Data items:
● ● ● ● ●
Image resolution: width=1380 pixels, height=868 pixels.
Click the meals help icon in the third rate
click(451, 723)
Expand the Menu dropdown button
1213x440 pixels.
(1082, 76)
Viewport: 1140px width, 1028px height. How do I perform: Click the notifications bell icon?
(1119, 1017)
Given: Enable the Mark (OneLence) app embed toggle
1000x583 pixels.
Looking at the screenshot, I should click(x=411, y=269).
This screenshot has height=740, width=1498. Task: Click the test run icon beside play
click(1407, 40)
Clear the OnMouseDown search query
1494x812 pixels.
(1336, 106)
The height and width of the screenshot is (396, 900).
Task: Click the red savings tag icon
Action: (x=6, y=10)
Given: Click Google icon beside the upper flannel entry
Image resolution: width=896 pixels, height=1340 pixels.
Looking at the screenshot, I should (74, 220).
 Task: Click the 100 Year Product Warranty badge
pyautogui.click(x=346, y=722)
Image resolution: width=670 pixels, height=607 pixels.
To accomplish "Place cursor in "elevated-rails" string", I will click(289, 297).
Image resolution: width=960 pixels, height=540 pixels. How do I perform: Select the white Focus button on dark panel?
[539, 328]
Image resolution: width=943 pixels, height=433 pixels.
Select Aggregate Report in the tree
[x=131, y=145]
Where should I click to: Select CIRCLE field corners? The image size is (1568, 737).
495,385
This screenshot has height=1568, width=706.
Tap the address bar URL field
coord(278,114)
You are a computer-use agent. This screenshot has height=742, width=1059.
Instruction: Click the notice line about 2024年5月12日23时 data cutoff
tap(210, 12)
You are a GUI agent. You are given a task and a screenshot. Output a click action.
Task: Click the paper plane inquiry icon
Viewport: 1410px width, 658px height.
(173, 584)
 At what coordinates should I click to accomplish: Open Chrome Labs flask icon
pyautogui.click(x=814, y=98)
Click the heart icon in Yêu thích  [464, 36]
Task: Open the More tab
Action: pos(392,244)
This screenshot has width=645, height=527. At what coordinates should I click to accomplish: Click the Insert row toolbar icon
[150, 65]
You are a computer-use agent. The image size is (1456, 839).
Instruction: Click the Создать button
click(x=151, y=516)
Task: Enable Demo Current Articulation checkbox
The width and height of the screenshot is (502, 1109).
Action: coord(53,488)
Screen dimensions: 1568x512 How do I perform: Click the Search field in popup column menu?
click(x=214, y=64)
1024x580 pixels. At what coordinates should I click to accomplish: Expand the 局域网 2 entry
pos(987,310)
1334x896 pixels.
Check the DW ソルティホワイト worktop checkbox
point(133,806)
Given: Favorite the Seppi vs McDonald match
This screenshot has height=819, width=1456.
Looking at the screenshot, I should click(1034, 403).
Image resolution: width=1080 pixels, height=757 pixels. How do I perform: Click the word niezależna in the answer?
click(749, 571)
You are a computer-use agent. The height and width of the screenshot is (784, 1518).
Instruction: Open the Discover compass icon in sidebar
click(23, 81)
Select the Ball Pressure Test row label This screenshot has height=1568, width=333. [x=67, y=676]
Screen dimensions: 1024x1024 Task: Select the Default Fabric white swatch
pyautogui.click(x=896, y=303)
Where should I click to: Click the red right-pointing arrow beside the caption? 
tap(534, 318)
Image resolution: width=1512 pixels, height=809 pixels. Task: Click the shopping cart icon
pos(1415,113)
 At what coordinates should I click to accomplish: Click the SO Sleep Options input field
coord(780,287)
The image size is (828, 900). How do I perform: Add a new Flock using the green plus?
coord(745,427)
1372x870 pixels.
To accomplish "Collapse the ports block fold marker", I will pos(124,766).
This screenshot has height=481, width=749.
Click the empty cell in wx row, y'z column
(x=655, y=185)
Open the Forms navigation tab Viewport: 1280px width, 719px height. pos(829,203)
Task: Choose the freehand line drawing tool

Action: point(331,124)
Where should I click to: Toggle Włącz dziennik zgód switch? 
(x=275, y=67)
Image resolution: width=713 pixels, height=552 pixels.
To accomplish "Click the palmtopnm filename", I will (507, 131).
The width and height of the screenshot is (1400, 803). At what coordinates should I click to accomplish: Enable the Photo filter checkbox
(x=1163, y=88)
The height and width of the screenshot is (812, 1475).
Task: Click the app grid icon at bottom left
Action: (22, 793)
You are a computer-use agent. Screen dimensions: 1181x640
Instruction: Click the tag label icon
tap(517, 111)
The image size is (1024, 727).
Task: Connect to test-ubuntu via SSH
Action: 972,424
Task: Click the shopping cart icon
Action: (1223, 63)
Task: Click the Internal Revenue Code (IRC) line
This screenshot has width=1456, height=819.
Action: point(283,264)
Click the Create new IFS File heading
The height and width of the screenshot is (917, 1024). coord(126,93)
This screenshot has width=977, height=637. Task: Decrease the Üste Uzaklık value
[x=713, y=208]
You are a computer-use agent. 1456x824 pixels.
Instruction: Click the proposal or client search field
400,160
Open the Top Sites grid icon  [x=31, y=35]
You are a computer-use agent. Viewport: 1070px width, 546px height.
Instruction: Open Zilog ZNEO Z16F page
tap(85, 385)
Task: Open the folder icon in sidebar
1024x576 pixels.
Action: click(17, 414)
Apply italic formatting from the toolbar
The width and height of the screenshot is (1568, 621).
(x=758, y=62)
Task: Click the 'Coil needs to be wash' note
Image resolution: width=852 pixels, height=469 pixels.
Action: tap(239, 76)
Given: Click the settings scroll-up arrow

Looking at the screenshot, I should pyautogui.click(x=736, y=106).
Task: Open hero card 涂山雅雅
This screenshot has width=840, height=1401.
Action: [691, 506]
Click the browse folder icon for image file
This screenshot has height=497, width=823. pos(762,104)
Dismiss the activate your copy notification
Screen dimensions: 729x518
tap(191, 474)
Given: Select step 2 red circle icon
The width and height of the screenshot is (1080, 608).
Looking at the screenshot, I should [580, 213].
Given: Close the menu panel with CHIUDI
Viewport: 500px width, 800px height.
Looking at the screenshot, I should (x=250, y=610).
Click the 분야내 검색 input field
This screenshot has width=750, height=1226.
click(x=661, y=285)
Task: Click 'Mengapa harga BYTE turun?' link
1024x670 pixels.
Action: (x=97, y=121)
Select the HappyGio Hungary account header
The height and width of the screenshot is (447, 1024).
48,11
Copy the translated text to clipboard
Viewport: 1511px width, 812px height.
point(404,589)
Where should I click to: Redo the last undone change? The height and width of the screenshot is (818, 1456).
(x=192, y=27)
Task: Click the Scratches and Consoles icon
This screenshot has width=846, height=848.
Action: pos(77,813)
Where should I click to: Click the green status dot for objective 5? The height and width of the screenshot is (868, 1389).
● ● ● ● ●
What the task requires: Retype everything in the data items from the very start down to the line containing "pyautogui.click(x=346, y=722)", both ends included, with no changes.

Output of the task:
Image resolution: width=1380 pixels, height=868 pixels.
Click the meals help icon in the third rate
click(451, 723)
Expand the Menu dropdown button
1213x440 pixels.
(1082, 76)
Viewport: 1140px width, 1028px height. How do I perform: Click the notifications bell icon?
(1119, 1017)
Given: Enable the Mark (OneLence) app embed toggle
1000x583 pixels.
Looking at the screenshot, I should click(x=411, y=269).
This screenshot has height=740, width=1498. Task: Click the test run icon beside play
click(1407, 40)
Clear the OnMouseDown search query
1494x812 pixels.
(1336, 106)
The height and width of the screenshot is (396, 900).
Task: Click the red savings tag icon
Action: (x=6, y=10)
Given: Click Google icon beside the upper flannel entry
Image resolution: width=896 pixels, height=1340 pixels.
Looking at the screenshot, I should (74, 220).
 Task: Click the 100 Year Product Warranty badge
pyautogui.click(x=346, y=722)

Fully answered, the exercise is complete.